Poor God Water
- 1000ms
- 65536K
God Water likes to eat meat, fish and chocolate very much, but unfortunately, the doctor tells him that some sequence of eating will make them poisonous.
Every hour, God Water will eat one kind of food among meat, fish and chocolate. If there are 3 continuous hours when he eats only one kind of food, he will be unhappy. Besides, if there are 3 continuous hours when he eats all kinds of those, with chocolate at the middle hour, it will be dangerous. Moreover, if there are 3 continuous hours when he eats meat or fish at the middle hour, with chocolate at other two hours, it will also be dangerous.
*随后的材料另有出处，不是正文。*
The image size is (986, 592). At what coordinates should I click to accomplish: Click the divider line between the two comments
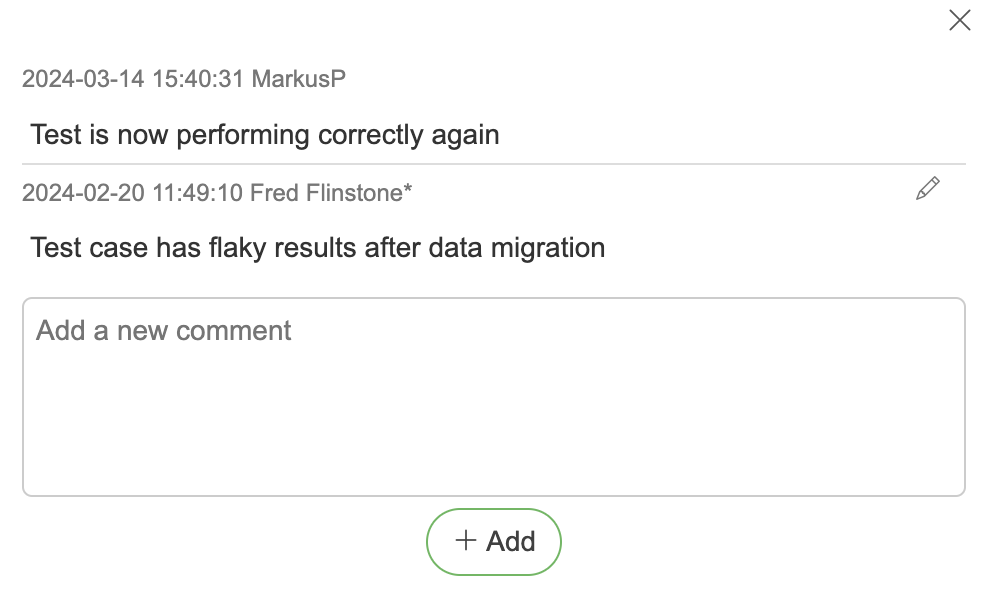[493, 164]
Now, you are the doctor. Can you find out how many different kinds of diet that can make God Water happy and safe during N hours? Two kinds of diet are considered the same if they share the same kind of food at the same hour. The answer may be very large, so you only need to give out the answer module 1000000007.
Input
The fist line puts an integer T that shows the number of test cases. (T≤1000)
Each of the next T lines contains an integer N that shows the number of hours. (1≤N≤10^10)
Output
For each test case, output a single line containing the answer.
样例输入
3 3 4 15
样例输出
20 46 435170
题目来源
题目大意:
可怜的神水(?)每个小时都进食,可进食鱼(1)、肉(2)、巧克力(0),但是有饮食法则:
1)相邻3个小时不能进食同种事物:000,111,222;
2)相邻3小时3种事物都吃的话,不能在中间那个小时吃巧克力:102,201;
3)相邻3小时中间小时吃鱼或者肉的话,前一小时和后一小时不能同时吃巧克力:010,020;
问有多少种进食方案。
一开始想着式3维的,写不出来就打消了,还是矩阵构造太弱。
固定由一些项推出一些项的多维递推可以考虑矩阵快速幂。
以两个位单位,推后一个,写一写就会发现base矩阵表示的那样子:0~8每行分别表示(0,0)~(3,3),即前面相邻两位i,j,能推出下面相邻两位(j,k),的数目(base中是1);每层结果为矩阵中数字相加。
代码:
#include <cstdio>
#include <cstring>
#define LL long long
const LL maxn=1e10+10;
const int MatrxSz=9;
const int mod=1e9+7;
struct Matrix{
LL m[MatrxSz][MatrxSz];
void init(){memset(m,0,sizeof(m));} //也可以构造函数初始化
Matrix operator *(const Matrix &x)
{
Matrix y;
y.init(); //注意初始化
for(int i=0;i<MatrxSz;++i){
for(int j=0;j<MatrxSz;++j){
for(int k=0;k<MatrxSz;++k){
y.m[i][j]+=(m[i][k]*x.m[k][j])%mod;
y.m[i][j]%=mod;
}
}
}
return y;
}
}ans,base;
void prework()
{
//初始化base矩阵,根据题目设计
base.init(); //注意清零
base.m[3][0]=base.m[6][0]=1;
base.m[0][1]=base.m[3][1]=1;
base.m[0][2]=base.m[6][2]=1;
base.m[4][3]=base.m[7][3]=1;
base.m[1][4]=base.m[7][4]=1;
base.m[1][5]=base.m[4][5]=base.m[7][5]=1;
base.m[5][6]=base.m[8][6]=1;
base.m[2][7]=base.m[5][7]=base.m[8][7]=1;
base.m[2][8]=base.m[5][8]=1;
ans.init(); //注意清零
for(int i=0;i<MatrxSz;++i){ //ans初始化为单位矩阵
ans.m[i][i]=1;
}
}
void pow(LL n) //快速幂
{
while(n){
if(n&1){ //n为奇数时,ans乘上base
ans=ans*base;
}
base=base*base; //此时n为偶数(奇数已经乘上一个),更新base
n>>=1; //右移1位相当于除以2//别又忘记写=!!!
}
}
int main()
{
int t;
scanf("%d",&t);
while(t--){
prework();
LL n;
scanf("%lld",&n);
if(n<3){
if(n==1) printf("3\n");
else if(n==2) printf("9\n");
continue;
}
pow(n-2);
LL ret=0;
for(int i=0;i<MatrxSz;++i){
for(int j=0;j<MatrxSz;++j){
ret+=ans.m[i][j];
ret%=mod;
}
}
printf("%lld\n",ret);
}
return 0;
}
妈的所以连续进食10亿个小时真的可怜/doge